Special thanks goes to Graham Dumpleton behind mod_wsgi, and James William Pye behind Python>>Postgresql.   They are not involved or affiliated with AppCove or AppStruct (aside from great mailing list support) BUT if it were not for them, this framework would not exist.

AppStruct is a component of Shank, a meta-framework.  A stand-alone component in it’s own right, it represents the AppCove approach to web-application development.  Most of it is in planning, but the parts that have materialized are really, really cool.

Briefly, I’ll cover the two emerging areas of interest:

AppStruct.WSGI

This is a very pythonic (in my opinion) web application framework targeted toward Python 3.1 (a challenge in itself at this point).  We really wanted to base new development on Python 3.1+, as well as PostgreSQL using the excellent Python3/PostgreSQL library at http://python.projects.postgresql.org/.  However, none of the popular frameworks that I am aware of support Python 3, and most (if not all) of them have a lot of baggage I do not want to bring to the party.

Werkzeug was the most promising, but alas, I could not find Python 3 support for it either.  In fact, I intend to utilize a good bit of code from Werkzeug in finishing off AppStruct.WSGI.  (Don’t you just love good OSS licences?  AppStruct will be released under one of those also).

HTTP is just not that complicated.  It dosen’t need bundled up into n layers of indecipherable framework upon framework layers.   It doesn’t need abstracted to death.  I just needs to be streamlined a bit (with regard to request routing, reading headers, etc…).

Python is an amazing OO language.  It’s object model (or data model) is one of (if not the) most well conceived of any similar language, ever.  I want to use that to our advantage…

Inheritance, including multiple inheritance, has very simple rules in Python.  Want to use that as well.

Wish to provide developers with access to the low level guts they need for 2% of the requests, but not make them do extra work for the 98% of requests.

Speed is of the essence.  Servers are not cheap, and if you can increase your throughput by 5x, then that’s a lot less servers you need to pay for.

So, how does it work?

Well, those details can wait for another post.  But at this point the library is < 1000 lines of code, and does a lot of interesting things.

# Text and element pointing records:

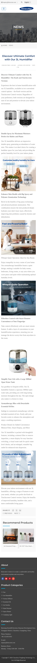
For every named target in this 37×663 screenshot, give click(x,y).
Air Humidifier (7, 595)
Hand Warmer (7, 608)
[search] (22, 2)
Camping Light (7, 615)
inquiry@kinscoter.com (9, 2)
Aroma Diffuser (8, 598)
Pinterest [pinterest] (9, 578)
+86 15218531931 (6, 636)
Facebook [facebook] (2, 578)
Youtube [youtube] (6, 578)
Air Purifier (6, 605)
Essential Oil (7, 602)
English (27, 2)
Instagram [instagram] (13, 578)
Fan (4, 592)
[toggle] (4, 8)
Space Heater (7, 611)
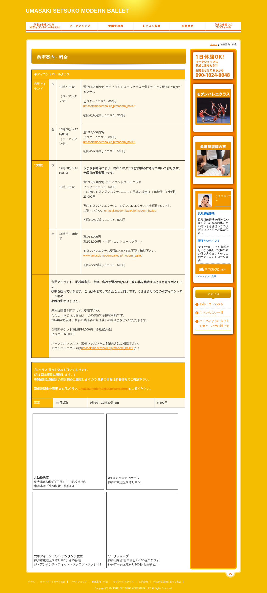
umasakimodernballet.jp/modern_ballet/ (109, 106)
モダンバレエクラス (123, 581)
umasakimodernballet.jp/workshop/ (103, 388)
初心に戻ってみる (211, 304)
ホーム (213, 44)
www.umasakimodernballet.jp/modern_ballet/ (112, 255)
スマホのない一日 (211, 312)
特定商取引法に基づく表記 (167, 581)
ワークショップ (79, 581)
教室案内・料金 (100, 581)
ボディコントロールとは (52, 581)
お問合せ (143, 581)
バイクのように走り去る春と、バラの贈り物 (214, 323)
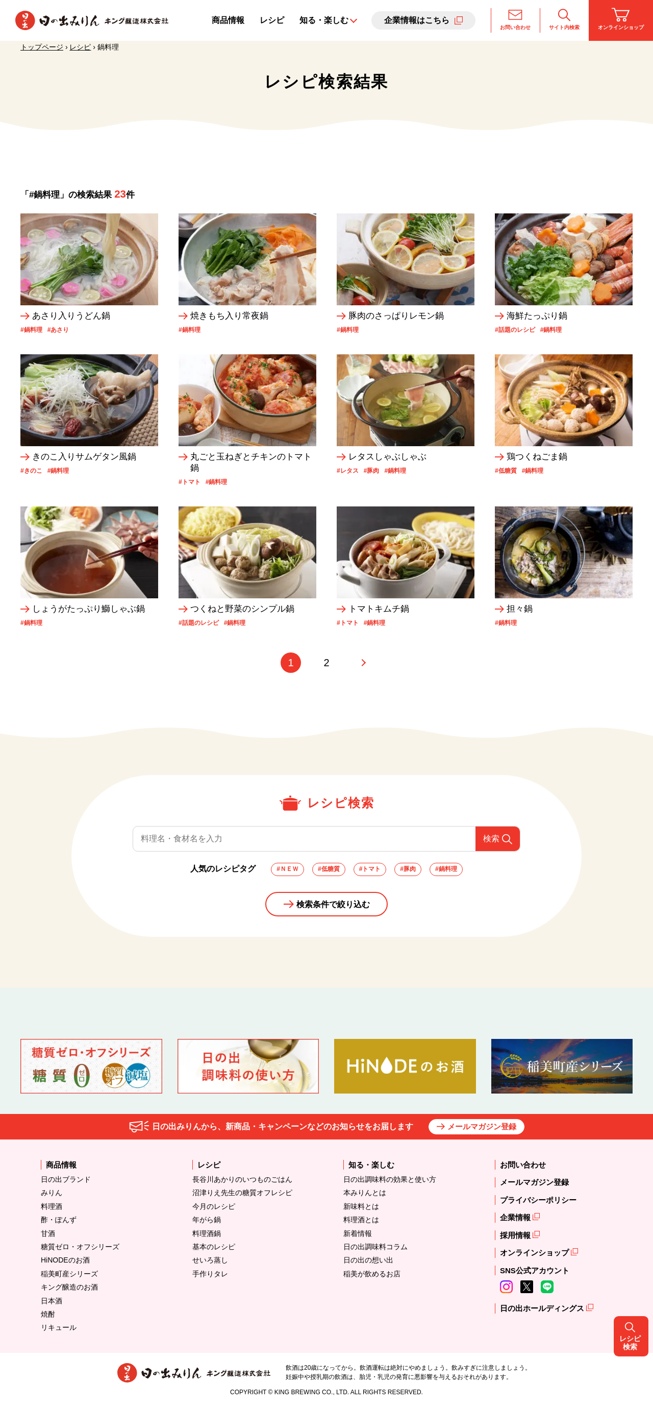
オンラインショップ (621, 19)
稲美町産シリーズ (69, 1274)
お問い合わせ (515, 19)
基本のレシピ (213, 1247)
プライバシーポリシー (538, 1200)
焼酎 (48, 1314)
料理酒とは (361, 1220)
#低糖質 (329, 868)
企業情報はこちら (416, 20)
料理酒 (51, 1206)
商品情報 (228, 20)
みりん (51, 1192)
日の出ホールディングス (543, 1308)
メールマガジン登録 (481, 1126)
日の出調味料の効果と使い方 (389, 1179)
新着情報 (357, 1233)
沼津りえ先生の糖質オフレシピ (242, 1192)
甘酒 (48, 1233)
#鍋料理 (446, 868)
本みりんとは (364, 1192)
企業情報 (516, 1217)
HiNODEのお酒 (65, 1260)
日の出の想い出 (368, 1260)
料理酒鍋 (206, 1233)
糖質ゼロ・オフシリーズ (80, 1247)
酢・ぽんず (59, 1220)
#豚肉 (408, 868)
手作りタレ (210, 1274)
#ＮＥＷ (287, 868)
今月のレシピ (213, 1206)
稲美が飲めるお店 (371, 1274)
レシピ (272, 20)
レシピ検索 (633, 703)
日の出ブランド (66, 1179)
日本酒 (51, 1301)
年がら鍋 (206, 1220)
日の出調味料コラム (375, 1247)
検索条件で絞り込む (333, 904)
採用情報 (516, 1235)
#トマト (370, 868)
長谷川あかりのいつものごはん (242, 1179)
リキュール (59, 1327)
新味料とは (361, 1206)
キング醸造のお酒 (69, 1287)
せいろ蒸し (210, 1260)
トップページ (41, 47)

# Exercise:
Continue the AppStruct post from its last sentence, in the same voice.

# Task response:
  • A fully compliant WSGI application object
  • 1 to 1 request routing to Python packages/modules/classes
  • All request classes derived from AppStruct.WSGI.Request

The application maps requests like /some/path/here to objects, like Project.WSGI.some.path.here.  If there is a trailing slash, then the application assumes that the class is named Index.  The object that is found is verified to be a subclass of AppStruct.WSGI.Request, and then…

Wait!  What about security?

Yes, yes, very important.  A couple things to point out.  First, the URLs are passed through a regular expression that ensures that they adhere to only the characters that may be used in valid python identifiers (not starting with _), delimited by “/”.  Second, the import and attribute lookup verify that any object (eg class) found is a subclass of the right thing.  And so on and so forth…

But you may say “wait, what about my/fancy-shmancy/urls/that-i-am-used-to-seeing?  Ever hear of mod_rewrite?  Yep.  Not trying to re-invent the wheel.  Use apache for what it was made for, not just a dumb request handler.

What about these request objects?

They are quite straightforward.  There are several attributes which represent request data, the environment, query string variables, post variables, and more.  There is a .Response attribute which maps to a very lightweight response object.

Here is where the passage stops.